Collected data entries
- - -
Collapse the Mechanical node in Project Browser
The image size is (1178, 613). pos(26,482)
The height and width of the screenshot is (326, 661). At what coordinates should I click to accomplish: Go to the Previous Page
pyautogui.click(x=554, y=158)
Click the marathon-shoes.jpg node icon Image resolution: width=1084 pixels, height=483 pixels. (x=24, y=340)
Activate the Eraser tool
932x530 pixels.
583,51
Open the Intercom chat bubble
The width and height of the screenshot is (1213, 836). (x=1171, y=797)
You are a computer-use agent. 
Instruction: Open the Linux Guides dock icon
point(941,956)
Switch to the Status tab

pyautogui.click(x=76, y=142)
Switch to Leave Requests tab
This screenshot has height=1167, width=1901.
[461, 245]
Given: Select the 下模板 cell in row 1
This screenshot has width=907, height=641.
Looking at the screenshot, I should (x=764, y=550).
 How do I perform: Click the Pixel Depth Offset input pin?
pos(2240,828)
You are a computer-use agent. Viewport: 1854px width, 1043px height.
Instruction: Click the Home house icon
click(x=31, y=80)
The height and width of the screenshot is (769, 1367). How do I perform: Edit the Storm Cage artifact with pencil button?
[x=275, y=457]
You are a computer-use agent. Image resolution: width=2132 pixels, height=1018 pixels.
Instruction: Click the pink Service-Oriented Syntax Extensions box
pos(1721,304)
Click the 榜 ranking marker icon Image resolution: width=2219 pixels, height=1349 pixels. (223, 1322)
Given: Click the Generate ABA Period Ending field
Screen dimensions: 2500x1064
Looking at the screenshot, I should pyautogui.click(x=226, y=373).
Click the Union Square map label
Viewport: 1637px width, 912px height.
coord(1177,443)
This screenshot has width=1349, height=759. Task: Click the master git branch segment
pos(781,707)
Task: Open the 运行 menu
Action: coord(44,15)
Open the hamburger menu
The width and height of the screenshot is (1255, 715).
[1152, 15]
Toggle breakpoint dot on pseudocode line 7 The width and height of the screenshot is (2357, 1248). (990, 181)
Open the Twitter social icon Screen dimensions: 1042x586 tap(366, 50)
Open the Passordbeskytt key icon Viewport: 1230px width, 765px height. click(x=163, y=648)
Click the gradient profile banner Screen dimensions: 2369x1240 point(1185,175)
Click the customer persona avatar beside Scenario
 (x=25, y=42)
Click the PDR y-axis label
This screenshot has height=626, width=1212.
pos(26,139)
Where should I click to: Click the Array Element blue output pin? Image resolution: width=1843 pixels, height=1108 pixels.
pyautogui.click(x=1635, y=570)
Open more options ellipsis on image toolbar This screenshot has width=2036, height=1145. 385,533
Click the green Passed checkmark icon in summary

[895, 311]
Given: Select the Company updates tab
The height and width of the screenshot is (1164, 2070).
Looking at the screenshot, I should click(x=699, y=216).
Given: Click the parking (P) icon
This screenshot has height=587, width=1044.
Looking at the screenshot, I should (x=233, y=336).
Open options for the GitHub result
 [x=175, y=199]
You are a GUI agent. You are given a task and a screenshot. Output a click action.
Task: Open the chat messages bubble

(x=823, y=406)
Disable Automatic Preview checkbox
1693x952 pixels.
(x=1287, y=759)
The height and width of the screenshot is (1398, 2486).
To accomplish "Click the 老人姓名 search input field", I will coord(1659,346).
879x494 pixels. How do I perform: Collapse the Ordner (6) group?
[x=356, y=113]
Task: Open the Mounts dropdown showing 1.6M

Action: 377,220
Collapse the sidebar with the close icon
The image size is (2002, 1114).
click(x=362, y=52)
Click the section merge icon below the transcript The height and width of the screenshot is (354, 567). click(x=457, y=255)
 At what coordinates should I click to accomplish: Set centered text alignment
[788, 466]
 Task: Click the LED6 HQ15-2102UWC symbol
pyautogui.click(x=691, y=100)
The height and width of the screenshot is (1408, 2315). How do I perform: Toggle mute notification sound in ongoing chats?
- - -
YOUR INSTRUCTIONS:
Every line of the data above is to be repeated exactly.

SOLUTION FOR THIS PROBLEM:
Collapse the Mechanical node in Project Browser
The image size is (1178, 613). pos(26,482)
The height and width of the screenshot is (326, 661). At what coordinates should I click to accomplish: Go to the Previous Page
pyautogui.click(x=554, y=158)
Click the marathon-shoes.jpg node icon Image resolution: width=1084 pixels, height=483 pixels. (x=24, y=340)
Activate the Eraser tool
932x530 pixels.
583,51
Open the Intercom chat bubble
The width and height of the screenshot is (1213, 836). (x=1171, y=797)
You are a computer-use agent. 
Instruction: Open the Linux Guides dock icon
point(941,956)
Switch to the Status tab

pyautogui.click(x=76, y=142)
Switch to Leave Requests tab
This screenshot has height=1167, width=1901.
[461, 245]
Given: Select the 下模板 cell in row 1
This screenshot has width=907, height=641.
Looking at the screenshot, I should (x=764, y=550).
 How do I perform: Click the Pixel Depth Offset input pin?
pos(2240,828)
You are a computer-use agent. Viewport: 1854px width, 1043px height.
Instruction: Click the Home house icon
click(x=31, y=80)
The height and width of the screenshot is (769, 1367). How do I perform: Edit the Storm Cage artifact with pencil button?
[x=275, y=457]
You are a computer-use agent. Image resolution: width=2132 pixels, height=1018 pixels.
Instruction: Click the pink Service-Oriented Syntax Extensions box
pos(1721,304)
Click the 榜 ranking marker icon Image resolution: width=2219 pixels, height=1349 pixels. (223, 1322)
Given: Click the Generate ABA Period Ending field
Screen dimensions: 2500x1064
Looking at the screenshot, I should pyautogui.click(x=226, y=373).
Click the Union Square map label
Viewport: 1637px width, 912px height.
coord(1177,443)
This screenshot has width=1349, height=759. Task: Click the master git branch segment
pos(781,707)
Task: Open the 运行 menu
Action: coord(44,15)
Open the hamburger menu
The width and height of the screenshot is (1255, 715).
[1152, 15]
Toggle breakpoint dot on pseudocode line 7 The width and height of the screenshot is (2357, 1248). (990, 181)
Open the Twitter social icon Screen dimensions: 1042x586 tap(366, 50)
Open the Passordbeskytt key icon Viewport: 1230px width, 765px height. click(x=163, y=648)
Click the gradient profile banner Screen dimensions: 2369x1240 point(1185,175)
Click the customer persona avatar beside Scenario
 (x=25, y=42)
Click the PDR y-axis label
This screenshot has height=626, width=1212.
pos(26,139)
Where should I click to: Click the Array Element blue output pin? Image resolution: width=1843 pixels, height=1108 pixels.
pyautogui.click(x=1635, y=570)
Open more options ellipsis on image toolbar This screenshot has width=2036, height=1145. 385,533
Click the green Passed checkmark icon in summary

[895, 311]
Given: Select the Company updates tab
The height and width of the screenshot is (1164, 2070).
Looking at the screenshot, I should click(x=699, y=216).
Given: Click the parking (P) icon
This screenshot has height=587, width=1044.
Looking at the screenshot, I should (x=233, y=336).
Open options for the GitHub result
 [x=175, y=199]
You are a GUI agent. You are given a task and a screenshot. Output a click action.
Task: Open the chat messages bubble

(x=823, y=406)
Disable Automatic Preview checkbox
1693x952 pixels.
(x=1287, y=759)
The height and width of the screenshot is (1398, 2486).
To accomplish "Click the 老人姓名 search input field", I will coord(1659,346).
879x494 pixels. How do I perform: Collapse the Ordner (6) group?
[x=356, y=113]
Task: Open the Mounts dropdown showing 1.6M

Action: 377,220
Collapse the sidebar with the close icon
The image size is (2002, 1114).
click(x=362, y=52)
Click the section merge icon below the transcript The height and width of the screenshot is (354, 567). click(x=457, y=255)
 At what coordinates should I click to accomplish: Set centered text alignment
[788, 466]
 Task: Click the LED6 HQ15-2102UWC symbol
pyautogui.click(x=691, y=100)
The height and width of the screenshot is (1408, 2315). How do I perform: Toggle mute notification sound in ongoing chats?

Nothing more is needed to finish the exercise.